**WRITTEN EXERCISE**
Take the records starting at the line containing "What do you see at coordinates (1296, 27)" and ending at the line containing "center [501, 711].", and reproduce only those lines with "image size" swapped for "frame size" and nothing else altered.

**DATASET EXTRACT**
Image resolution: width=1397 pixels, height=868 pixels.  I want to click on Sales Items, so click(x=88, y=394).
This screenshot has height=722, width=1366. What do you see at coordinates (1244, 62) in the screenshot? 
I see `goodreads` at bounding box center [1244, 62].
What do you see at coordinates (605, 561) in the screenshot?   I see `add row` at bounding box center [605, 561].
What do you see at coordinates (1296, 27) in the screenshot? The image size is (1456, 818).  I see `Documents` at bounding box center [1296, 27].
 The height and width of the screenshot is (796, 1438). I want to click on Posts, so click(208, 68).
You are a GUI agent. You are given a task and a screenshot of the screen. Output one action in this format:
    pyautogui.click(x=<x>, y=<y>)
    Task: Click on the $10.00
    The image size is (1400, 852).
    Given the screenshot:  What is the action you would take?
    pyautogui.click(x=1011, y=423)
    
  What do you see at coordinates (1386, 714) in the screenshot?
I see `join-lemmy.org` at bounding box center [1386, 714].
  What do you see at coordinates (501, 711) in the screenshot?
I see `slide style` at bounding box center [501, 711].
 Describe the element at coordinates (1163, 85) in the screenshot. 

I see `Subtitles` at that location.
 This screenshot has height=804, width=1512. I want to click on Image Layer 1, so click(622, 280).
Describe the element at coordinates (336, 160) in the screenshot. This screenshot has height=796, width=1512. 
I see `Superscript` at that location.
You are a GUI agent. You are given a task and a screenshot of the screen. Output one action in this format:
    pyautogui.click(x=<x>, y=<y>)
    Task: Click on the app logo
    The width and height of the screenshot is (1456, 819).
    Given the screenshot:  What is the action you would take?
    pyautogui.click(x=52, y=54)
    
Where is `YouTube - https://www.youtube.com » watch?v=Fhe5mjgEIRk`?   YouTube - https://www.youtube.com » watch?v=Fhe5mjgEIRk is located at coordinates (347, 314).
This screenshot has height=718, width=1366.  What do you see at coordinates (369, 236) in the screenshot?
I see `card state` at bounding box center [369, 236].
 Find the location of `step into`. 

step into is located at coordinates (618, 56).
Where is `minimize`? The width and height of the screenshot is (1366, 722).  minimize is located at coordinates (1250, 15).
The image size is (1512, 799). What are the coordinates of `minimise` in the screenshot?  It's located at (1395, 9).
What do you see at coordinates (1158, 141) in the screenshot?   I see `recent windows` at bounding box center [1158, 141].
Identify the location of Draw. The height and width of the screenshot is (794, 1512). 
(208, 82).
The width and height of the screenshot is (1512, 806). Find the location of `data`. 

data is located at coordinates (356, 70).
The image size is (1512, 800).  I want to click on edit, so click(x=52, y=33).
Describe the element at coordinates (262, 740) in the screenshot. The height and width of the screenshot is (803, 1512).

**THE ANSWER**
What do you see at coordinates (1296, 27) in the screenshot? The frame size is (1456, 818).  I see `Documents` at bounding box center [1296, 27].
 The height and width of the screenshot is (796, 1438). I want to click on Posts, so click(208, 68).
You are a GUI agent. You are given a task and a screenshot of the screen. Output one action in this format:
    pyautogui.click(x=<x>, y=<y>)
    Task: Click on the $10.00
    The frame size is (1400, 852).
    Given the screenshot:  What is the action you would take?
    pyautogui.click(x=1011, y=423)
    
  What do you see at coordinates (1386, 714) in the screenshot?
I see `join-lemmy.org` at bounding box center [1386, 714].
  What do you see at coordinates (501, 711) in the screenshot?
I see `slide style` at bounding box center [501, 711].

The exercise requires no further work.